• **Work instructions**: Copy out each line from the start of the material below until the line with "Click the thingsHub", that line included.

• **Task inputs**:
* * * * * * * * *

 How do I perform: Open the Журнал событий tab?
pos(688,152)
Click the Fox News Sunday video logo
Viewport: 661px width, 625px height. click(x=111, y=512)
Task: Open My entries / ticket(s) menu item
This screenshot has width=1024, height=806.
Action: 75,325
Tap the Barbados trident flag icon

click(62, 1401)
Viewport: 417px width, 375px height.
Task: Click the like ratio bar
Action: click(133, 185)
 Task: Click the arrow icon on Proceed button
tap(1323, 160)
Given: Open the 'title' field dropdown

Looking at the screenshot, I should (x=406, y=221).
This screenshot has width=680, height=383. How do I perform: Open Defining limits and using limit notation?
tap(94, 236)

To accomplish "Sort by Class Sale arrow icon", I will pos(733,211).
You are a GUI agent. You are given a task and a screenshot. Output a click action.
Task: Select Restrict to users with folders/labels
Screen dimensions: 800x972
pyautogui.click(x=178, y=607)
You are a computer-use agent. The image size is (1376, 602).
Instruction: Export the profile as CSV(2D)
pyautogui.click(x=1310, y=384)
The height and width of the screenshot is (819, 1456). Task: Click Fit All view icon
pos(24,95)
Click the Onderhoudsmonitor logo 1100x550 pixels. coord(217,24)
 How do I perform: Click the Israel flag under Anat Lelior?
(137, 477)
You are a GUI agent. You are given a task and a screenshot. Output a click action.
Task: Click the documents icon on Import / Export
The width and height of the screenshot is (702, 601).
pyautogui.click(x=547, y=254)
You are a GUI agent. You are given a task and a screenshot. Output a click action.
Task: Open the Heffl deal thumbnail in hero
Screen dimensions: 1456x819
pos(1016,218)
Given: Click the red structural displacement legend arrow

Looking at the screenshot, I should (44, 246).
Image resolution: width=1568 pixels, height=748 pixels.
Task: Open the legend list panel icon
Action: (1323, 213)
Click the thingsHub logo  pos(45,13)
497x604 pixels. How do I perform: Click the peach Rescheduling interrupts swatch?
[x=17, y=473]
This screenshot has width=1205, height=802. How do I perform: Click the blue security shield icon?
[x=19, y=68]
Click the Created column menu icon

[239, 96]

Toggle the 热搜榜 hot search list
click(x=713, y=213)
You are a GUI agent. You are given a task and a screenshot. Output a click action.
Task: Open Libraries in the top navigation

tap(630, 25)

* * * * * * * * *

• **Written reply**:
 How do I perform: Open the Журнал событий tab?
pos(688,152)
Click the Fox News Sunday video logo
Viewport: 661px width, 625px height. click(x=111, y=512)
Task: Open My entries / ticket(s) menu item
This screenshot has width=1024, height=806.
Action: 75,325
Tap the Barbados trident flag icon

click(62, 1401)
Viewport: 417px width, 375px height.
Task: Click the like ratio bar
Action: click(133, 185)
 Task: Click the arrow icon on Proceed button
tap(1323, 160)
Given: Open the 'title' field dropdown

Looking at the screenshot, I should (x=406, y=221).
This screenshot has width=680, height=383. How do I perform: Open Defining limits and using limit notation?
tap(94, 236)

To accomplish "Sort by Class Sale arrow icon", I will pos(733,211).
You are a GUI agent. You are given a task and a screenshot. Output a click action.
Task: Select Restrict to users with folders/labels
Screen dimensions: 800x972
pyautogui.click(x=178, y=607)
You are a computer-use agent. The image size is (1376, 602).
Instruction: Export the profile as CSV(2D)
pyautogui.click(x=1310, y=384)
The height and width of the screenshot is (819, 1456). Task: Click Fit All view icon
pos(24,95)
Click the Onderhoudsmonitor logo 1100x550 pixels. coord(217,24)
 How do I perform: Click the Israel flag under Anat Lelior?
(137, 477)
You are a GUI agent. You are given a task and a screenshot. Output a click action.
Task: Click the documents icon on Import / Export
The width and height of the screenshot is (702, 601).
pyautogui.click(x=547, y=254)
You are a GUI agent. You are given a task and a screenshot. Output a click action.
Task: Open the Heffl deal thumbnail in hero
Screen dimensions: 1456x819
pos(1016,218)
Given: Click the red structural displacement legend arrow

Looking at the screenshot, I should (44, 246).
Image resolution: width=1568 pixels, height=748 pixels.
Task: Open the legend list panel icon
Action: (1323, 213)
Click the thingsHub logo  pos(45,13)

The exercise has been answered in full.